Jaws dropped in Paris on Monday as Catherine McKenna, Canada’s environment and climate change minister, announced that Canada supported a bold goal of 1.5 degrees Celsius— a half a degree less than most of the major countries are arguing for at COP21.
Lewis once chaired the 1988 World Conference on the Changing Atmosphere, which drafted the first-ever comprehensive policy on climate change. He's concerned that policies like B.C.'s carbon tax and Alberta’s new climate plan aren't going to be enough to reach the 1.5 degree ceiling.
He said the world is hurtling toward drastic change of four degree warming, and that the Trudeau government urgently needs to implement the policies to achieve the goal stated in Paris.
“We’re heading toward four per cent,” Lewis said. “The real climatologists and environmentalists know it, and they’re panic-stricken by the prospect, and so it is extremely useful to have a country like Canada coming back into the fold and talking about 1.5. But unless we mirror it in our own policy, it is illusionary.”
“It’s very easy to take these strong stands, particularly when Canada has been such an outlier for years. Everybody breathes a sigh of relief to hear the new Minister of the Environment say what she says, but it’s hardly enough.”
From tar sands expansion to complete stop: a complete U-turn on policy
On the phone from Pasadena, California, Merchants of Doubt author Erik Conway told National Observer he was surprised to hear of the Canadian government’s reversal on climate change because previously it had been “full bore” on expanding the tar sands.

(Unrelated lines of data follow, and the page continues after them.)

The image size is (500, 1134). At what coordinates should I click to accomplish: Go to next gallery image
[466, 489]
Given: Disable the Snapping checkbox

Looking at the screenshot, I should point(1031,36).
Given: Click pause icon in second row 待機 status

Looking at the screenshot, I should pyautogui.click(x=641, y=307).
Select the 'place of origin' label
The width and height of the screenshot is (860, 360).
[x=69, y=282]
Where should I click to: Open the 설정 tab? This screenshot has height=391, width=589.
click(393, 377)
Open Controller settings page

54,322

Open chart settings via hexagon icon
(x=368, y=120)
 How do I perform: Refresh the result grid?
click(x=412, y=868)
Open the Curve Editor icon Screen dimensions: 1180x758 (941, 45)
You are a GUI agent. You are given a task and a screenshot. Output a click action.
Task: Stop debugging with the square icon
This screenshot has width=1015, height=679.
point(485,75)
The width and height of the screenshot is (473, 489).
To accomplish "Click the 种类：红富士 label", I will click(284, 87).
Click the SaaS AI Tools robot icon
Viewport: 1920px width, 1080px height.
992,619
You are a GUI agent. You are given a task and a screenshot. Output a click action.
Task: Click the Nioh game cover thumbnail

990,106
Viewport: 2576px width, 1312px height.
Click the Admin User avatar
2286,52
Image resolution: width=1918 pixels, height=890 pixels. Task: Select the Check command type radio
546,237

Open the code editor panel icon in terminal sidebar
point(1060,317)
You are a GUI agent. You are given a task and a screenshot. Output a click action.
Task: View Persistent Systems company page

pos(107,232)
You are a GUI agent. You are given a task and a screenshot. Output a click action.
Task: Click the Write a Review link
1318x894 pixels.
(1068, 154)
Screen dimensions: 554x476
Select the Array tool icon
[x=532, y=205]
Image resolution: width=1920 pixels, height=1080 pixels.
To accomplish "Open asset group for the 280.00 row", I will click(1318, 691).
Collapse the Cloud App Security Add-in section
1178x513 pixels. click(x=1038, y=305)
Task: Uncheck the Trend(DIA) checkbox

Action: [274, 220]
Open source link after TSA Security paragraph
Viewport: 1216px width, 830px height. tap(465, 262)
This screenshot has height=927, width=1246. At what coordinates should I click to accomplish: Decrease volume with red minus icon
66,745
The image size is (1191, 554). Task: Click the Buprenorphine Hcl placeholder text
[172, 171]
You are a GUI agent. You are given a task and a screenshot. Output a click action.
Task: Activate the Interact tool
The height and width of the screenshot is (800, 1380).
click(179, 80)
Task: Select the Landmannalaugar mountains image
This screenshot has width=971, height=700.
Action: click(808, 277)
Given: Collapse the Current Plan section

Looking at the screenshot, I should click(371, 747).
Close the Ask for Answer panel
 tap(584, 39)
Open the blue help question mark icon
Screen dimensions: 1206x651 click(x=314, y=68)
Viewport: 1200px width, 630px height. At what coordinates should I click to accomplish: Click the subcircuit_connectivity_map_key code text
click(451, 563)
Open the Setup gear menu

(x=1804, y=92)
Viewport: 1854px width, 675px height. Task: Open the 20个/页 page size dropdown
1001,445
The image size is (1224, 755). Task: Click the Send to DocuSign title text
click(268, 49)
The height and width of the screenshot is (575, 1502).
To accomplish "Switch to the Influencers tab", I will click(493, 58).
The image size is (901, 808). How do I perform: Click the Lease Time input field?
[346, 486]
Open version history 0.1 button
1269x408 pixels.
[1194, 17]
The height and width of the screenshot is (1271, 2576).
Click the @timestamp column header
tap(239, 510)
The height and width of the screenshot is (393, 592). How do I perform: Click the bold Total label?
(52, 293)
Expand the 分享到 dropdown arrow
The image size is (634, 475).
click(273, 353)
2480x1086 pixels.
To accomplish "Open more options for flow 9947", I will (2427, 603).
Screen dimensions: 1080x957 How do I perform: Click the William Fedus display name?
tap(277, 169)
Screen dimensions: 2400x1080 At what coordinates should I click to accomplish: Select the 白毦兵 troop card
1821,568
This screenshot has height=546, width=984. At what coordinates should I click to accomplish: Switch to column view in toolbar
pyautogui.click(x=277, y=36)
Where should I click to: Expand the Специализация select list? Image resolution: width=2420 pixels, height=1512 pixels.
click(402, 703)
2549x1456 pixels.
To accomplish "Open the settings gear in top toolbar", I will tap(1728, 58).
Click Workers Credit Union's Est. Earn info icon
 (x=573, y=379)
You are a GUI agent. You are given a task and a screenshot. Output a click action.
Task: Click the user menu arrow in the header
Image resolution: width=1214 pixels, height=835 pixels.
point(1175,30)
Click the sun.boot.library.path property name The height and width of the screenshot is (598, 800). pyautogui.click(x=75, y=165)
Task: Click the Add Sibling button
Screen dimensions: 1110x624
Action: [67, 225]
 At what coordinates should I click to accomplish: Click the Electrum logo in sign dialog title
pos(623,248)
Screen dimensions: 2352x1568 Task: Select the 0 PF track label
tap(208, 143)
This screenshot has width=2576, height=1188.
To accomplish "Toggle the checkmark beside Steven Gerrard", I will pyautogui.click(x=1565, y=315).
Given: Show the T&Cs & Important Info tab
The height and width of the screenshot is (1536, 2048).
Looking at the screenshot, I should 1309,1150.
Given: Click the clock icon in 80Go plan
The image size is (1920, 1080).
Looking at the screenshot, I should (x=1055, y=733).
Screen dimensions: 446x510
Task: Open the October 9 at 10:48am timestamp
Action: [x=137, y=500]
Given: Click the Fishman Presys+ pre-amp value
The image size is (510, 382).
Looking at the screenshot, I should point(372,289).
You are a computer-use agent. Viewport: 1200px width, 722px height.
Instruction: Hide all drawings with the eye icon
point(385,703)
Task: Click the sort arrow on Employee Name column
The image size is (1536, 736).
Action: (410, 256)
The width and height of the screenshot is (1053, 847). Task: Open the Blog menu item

“That climate target means that development all has to stop,” Conway said. “That’s quite a change of direction for any country.”
Conway's book, which was recently made into an award-winning documentary, explores how scientists with strong ties to the fossil fuel industry helped "deliberate obfuscation" and slow down major policy decisions on climate change.
According to Conway, many of the low-laying islands are pushing for the 1.5 degree scenario in the hopes it will mitigate sea level rise and prevent them from vanishing altogether.
With that in mind, he's shocked the U.S. isn’t backing the lower target, as many major states like Florida and Louisiana would lose vast amounts of land when the sea level rises.
Conway said it's "hard to see" at this point how Canada will achieve its target, as both the 1.5 degree, and even the less ambitious two degree, target require "negative emissions", through technologies that remove carbon dioxide from the air or after combustion processes. This would require the widespread adoption of carbon capture and storage technologies, which Canada has only begun to delve into in recent years.